1.3.6.5 Equal Attributes Profiler
The Equal Attributes Profiler searches records across a number of attributes for pairs of attributes where values are frequently equal - for example where FirstName
and GivenName
attributes are both stored, and normally the same. A threshold option is used to drive whether or not to relate pairs of attributes together, depending on the percentage of values in each attribute that have the same value.
Use the Equal Attributes Profiler to find possibly redundant attributes, or pairs of attributes where values are normally equal, but in some cases are not. The Equal Attributes Profiler can help find bad data where two values in related attributes do not relate to each other when they should.
The following table describes the configuration options:
Configuration | Description |
---|---|
Inputs |
Specify any attributes that you want to examine for equal attribute linkage. |
Options |
Describes options you can specify. |
Equal attribute threshold |
Controls the percentage of values that must be equal in two attributes for those two attributes to be considered as related, and to appear in the results. Specified as a percentage. Default is 80%. Note that the value must be between 50% and 100% inclusive. |
Treat nulls as equal? |
Controls whether or not pairs of Null values are considered to be equal, and therefore whether or not they will be considered when appraising the Equal attribute threshold (above). Specified as Yes or No. Default is Yes. |
Outputs |
Describes any data attribute or flag attribute outputs. |
Data Attributes |
None. |
Flags |
None. |
The Equal Attributes Profiler requires a batch of records to produce its statistics; that is, in order to find meaningful relationships between pairs of attributes, it must run to completion. Therefore, its results are not available until the full data set has been processed, and this processor is not suitable for a process that requires a real time response.
When executed against a batch of transactions from a real time data source, it will finish its processing when the commit point (transaction or time limit) configured on the Read Processor is reached.

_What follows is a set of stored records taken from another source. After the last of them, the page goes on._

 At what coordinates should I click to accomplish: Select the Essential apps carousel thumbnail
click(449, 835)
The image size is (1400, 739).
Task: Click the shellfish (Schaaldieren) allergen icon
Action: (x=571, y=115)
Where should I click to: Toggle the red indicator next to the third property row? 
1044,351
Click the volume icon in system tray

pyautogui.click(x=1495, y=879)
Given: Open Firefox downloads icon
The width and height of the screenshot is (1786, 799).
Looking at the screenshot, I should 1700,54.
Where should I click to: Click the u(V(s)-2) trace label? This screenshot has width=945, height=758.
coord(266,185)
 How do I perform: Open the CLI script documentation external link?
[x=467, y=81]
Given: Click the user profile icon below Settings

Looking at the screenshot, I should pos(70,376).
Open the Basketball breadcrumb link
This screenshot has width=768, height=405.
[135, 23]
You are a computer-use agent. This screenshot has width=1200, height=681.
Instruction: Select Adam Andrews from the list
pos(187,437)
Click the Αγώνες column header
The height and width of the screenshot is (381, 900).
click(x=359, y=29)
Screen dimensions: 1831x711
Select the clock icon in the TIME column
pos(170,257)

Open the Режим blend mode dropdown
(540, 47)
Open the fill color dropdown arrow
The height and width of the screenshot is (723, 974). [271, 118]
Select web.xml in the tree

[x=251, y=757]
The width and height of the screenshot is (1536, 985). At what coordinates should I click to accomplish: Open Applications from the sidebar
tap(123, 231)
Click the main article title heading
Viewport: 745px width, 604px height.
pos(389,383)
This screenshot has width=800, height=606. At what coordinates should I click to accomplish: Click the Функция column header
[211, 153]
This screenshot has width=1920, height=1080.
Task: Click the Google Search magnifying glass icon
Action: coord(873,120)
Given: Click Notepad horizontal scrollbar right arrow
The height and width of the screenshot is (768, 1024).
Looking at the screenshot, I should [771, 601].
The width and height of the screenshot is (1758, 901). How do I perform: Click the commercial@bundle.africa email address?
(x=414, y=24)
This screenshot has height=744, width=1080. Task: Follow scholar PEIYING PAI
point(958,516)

The Equal Attributes Profiler provides a summary view of any pairs of attributes that have a high enough percentage of equal values. The following table describes the statistics for each pair of related (equal) attributes:
Statistic | Description |
---|---|
Equal |
.The number of records where the values for both the related attributes were the same. |
Null pairs |
The number of records where the values for both the related attributes were null. Note: If the option to treat nulls as equal is selected, this will be zero, as the null pairs will be included in the Equal statistic. |
Not equal |
The number of records where the values for the related attributes were not the same. |
Click on the Additional Data button to display the above statistics as percentages of the records analyzed.
Drill-down on the number of records where the pair of attributes matched exactly to see a breakdown of the frequency of occurrence of each matching value. Drill-down again to see the records.
Alternatively, drill-down on the number of records where the pair of attributes were not equal to see the records directly. If there should be a relationship between attributes, these will be the records where the relationship is broken.
Example
In this example, a Customer table is analyzed to see if any of its attributes are commonly equal to each other, using the default configuration. The Equal Attributes Profiler finds that the DT_PURCHASED
and DT_ACC_OPEN
attributes are normally equal:
Field 1 | Field 2 | Equal | Null Pairs | Not Equal |
---|---|---|---|---|
DT_PURCHASED |
DT_ACC_OPEN |
1983 |
16 |
11 |
By drilling down on the number of records where the two fields were equal, you can see a view of all the pairs of equal values:
DT_ACC_OPEN | DT_PURCHASED | Count |
---|---|---|
03/02/1997 |
03/02/1997 |
5 |
30/11/1993 |
30/11/1993 |
4 |
09/08/1996 |
09/08/1996 |
4 |
10/09/1993 |
10/09/1993 |
4 |
07/12/1992 |
07/12/1992 |
4 |
07/08/1996 |
07/08/1996 |
4 |
25/05/1993 |
25/05/1993 |
4 |
24/02/1994 |
24/02/1994 |
4 |
21/11/1996 |
21/11/1996 |
4 |
17/12/1996 |
17/12/1996 |
4 |
13/11/1992 |
13/11/1992 |
4 |
27/08/1992 |
27/08/1992 |
4 |
05/10/1992 |
05/10/1992 |
4 |
27/09/1992 |
27/09/1992 |
3 |